With the death of her husband and almost permanent house arrest ever since, it has come to this point that the military junta has managed to create the circumstances with their autocratic laws which have ensured that she has been found guilty of pathetic charges by a pathetic corrupt government. They have created the circumstances whereby it will be impossible for her to stand in the next elections. This is a government with no legitimacy. It is corrupt. It stands against democracy in every respect. It stands only for the individuals, the powerful elites, of a country that has no commitment to the people and has no interest apart from oppression and maintenance of their power. The sooner they fall, it will be a great day and the sooner Aung San Suu Kyi is released and becomes the true leader of that country, it will be better.

8:25 pm

Photo of Janelle SaffinJanelle Saffin (Page, Australian Labor Party) Share this | | Hansard source

I rise to support the motion moved by the member for Wills and to associate myself with all of the comments of the other members who have spoken before. I would like to share a few things that I know and some of my experience of the country we call Burma and that the generals changed the name of in 1989 to Myanmar. I know Aung San Suu Kyi; I knew Dr Michael Aris, her husband. In 1997 when he gave a speech on Suu’s behalf at the university of technology where she received an honorary doctorate in her speech—which she had prepared and he gave—she asked that Australia broadcast Radio Australia into Burma.

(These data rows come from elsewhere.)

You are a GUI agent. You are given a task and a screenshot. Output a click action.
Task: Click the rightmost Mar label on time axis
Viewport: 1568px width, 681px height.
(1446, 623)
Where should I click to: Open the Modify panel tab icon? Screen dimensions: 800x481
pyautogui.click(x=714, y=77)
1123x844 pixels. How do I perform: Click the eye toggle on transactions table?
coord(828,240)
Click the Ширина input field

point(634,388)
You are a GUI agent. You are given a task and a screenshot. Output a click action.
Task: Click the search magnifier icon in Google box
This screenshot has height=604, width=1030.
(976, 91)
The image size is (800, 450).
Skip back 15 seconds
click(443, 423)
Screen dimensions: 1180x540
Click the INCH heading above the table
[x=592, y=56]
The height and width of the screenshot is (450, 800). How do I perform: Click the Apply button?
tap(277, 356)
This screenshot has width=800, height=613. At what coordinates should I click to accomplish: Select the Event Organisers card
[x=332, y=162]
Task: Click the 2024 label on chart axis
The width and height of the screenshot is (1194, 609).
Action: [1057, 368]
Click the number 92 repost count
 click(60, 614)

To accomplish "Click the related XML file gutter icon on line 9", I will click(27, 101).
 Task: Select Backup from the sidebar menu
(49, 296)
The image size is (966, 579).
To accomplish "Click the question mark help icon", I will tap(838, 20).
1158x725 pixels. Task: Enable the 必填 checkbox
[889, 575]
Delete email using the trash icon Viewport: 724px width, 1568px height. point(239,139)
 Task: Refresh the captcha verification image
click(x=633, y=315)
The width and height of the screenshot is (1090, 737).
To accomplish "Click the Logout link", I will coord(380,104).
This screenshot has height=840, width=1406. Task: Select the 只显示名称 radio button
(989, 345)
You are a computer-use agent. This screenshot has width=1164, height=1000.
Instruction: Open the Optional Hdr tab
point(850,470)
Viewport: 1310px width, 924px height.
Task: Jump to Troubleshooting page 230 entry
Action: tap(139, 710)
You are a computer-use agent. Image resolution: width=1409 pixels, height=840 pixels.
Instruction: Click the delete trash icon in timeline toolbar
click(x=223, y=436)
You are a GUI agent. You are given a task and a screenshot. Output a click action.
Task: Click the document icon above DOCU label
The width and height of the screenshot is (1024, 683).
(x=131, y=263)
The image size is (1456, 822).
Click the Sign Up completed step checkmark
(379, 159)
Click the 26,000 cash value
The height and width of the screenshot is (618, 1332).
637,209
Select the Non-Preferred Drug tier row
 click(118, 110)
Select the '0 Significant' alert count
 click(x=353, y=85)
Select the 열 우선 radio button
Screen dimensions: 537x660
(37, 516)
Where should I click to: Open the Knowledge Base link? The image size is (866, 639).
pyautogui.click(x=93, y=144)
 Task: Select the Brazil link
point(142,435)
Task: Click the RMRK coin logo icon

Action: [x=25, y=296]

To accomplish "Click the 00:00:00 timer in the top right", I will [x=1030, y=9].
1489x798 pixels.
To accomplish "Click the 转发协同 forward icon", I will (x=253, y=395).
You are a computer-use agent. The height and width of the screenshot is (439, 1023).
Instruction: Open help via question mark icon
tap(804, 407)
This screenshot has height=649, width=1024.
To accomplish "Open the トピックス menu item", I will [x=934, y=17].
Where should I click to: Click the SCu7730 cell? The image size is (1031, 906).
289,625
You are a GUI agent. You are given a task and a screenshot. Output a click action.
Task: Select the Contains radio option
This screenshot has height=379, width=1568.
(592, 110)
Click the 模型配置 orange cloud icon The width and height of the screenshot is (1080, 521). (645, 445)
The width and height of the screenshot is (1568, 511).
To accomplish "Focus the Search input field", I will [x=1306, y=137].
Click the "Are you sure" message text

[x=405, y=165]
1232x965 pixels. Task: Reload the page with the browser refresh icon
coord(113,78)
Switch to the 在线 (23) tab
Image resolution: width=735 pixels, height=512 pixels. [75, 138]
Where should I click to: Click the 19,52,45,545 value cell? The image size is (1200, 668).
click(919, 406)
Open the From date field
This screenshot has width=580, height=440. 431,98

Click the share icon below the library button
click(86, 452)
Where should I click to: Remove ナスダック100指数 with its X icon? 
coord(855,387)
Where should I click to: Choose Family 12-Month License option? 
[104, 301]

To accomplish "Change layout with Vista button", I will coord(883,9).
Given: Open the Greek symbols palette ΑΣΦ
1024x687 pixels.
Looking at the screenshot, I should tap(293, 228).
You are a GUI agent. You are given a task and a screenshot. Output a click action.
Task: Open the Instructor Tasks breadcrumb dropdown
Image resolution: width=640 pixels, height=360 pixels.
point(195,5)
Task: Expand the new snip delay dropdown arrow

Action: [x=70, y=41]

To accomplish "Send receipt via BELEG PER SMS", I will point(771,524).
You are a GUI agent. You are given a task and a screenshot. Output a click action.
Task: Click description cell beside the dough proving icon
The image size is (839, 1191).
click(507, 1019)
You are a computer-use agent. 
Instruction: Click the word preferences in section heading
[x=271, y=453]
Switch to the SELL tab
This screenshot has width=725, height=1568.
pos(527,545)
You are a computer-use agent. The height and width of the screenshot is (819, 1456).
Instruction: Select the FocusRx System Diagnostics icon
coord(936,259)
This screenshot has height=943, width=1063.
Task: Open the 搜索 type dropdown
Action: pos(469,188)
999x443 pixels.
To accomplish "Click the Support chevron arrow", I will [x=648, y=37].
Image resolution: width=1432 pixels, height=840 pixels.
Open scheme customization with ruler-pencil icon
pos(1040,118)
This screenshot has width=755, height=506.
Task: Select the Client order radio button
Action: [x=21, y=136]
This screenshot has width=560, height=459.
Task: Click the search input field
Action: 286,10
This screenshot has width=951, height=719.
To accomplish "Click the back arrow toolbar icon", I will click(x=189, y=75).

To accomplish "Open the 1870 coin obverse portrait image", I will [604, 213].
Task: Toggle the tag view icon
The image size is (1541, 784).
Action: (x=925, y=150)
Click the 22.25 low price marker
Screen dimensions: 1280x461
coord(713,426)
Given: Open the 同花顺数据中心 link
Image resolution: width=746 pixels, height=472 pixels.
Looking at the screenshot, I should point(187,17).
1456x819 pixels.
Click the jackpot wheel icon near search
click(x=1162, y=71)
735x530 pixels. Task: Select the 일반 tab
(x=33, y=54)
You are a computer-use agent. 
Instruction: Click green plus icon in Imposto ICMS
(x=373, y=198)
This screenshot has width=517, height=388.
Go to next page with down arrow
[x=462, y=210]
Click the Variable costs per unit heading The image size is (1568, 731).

Even though it has been quite a few years, and I have been one of the advocates involved in that along with other people, I am pleased that the Prime Minister announced that new channel last week as a show of solidarity. I know that all members across both chambers support that action. In standing in solidarity with Aung San Suu Kyi, it is standing in solidarity with the people of Burma. It is the people of Burma that she has in her heart and in her mind and they return that. The generals are actually scared of the people and they moved holus bolus from Rangoon, the capital, up to Naypyidaw. They moved because they are actually fearful. Burma is a land of many peoples and lots of ethnic nationality peoples and the generals fear them as well as fearing those desiring democracy.

There is a whole range of things that have happened. In the 1990 election, as we heard here tonight, the National League for Democracy won 392 seats of the 485 contested. There are 492 seats but seven were deemed too unstable to run the election. Therefore the National League for Democracy won the election. Aung San Suu Kyi was barred from running by the law and she was under house arrest but her party by convention would have taken over government. Then they passed a whole series of laws starting with declaration 1/90 which changed the nature of the election. The election law at that time in order 5/89 actually stated who would be elected and what they would be elected for, which was to the parliament to draw up the constitution. Declaration 1/90 retrospectively changed that, but it still recognised that those people elected at that time had the right to draw up the constitution. They then set about changing that and those people were excluded, so that by the time the draft constitution was done, many, many years later, there was under one per cent of the people attending the national convention who had legitimacy according to the law at the time—order 5/89 and declaration 1/90.

In a show of goodwill people like the NLD and others agreed to work with even that declaration 1/90 to try to get the constitution up—they did not manage it. We then saw that the generals went to a referendum and they claimed a huge mandate for this constitution. You may not be aware that the constitution gives an amnesty to the generals and no-one else. When you have a country that has had a series of conflicts and civil wars raging for a long time against the centre and the generals, then that is just madness. The key thing that I wanted to say tonight was that the 2010 elections, based as they will be on that flawed and fraudulent constitution, will not aim at settlement.

Photo of Alby SchultzAlby Schultz (Hume, Liberal Party) Share this | | Hansard source

Order! The time allotted for this debate has expired. The debate is adjourned and the resumption of the debate will be made an order of the day for the next sitting.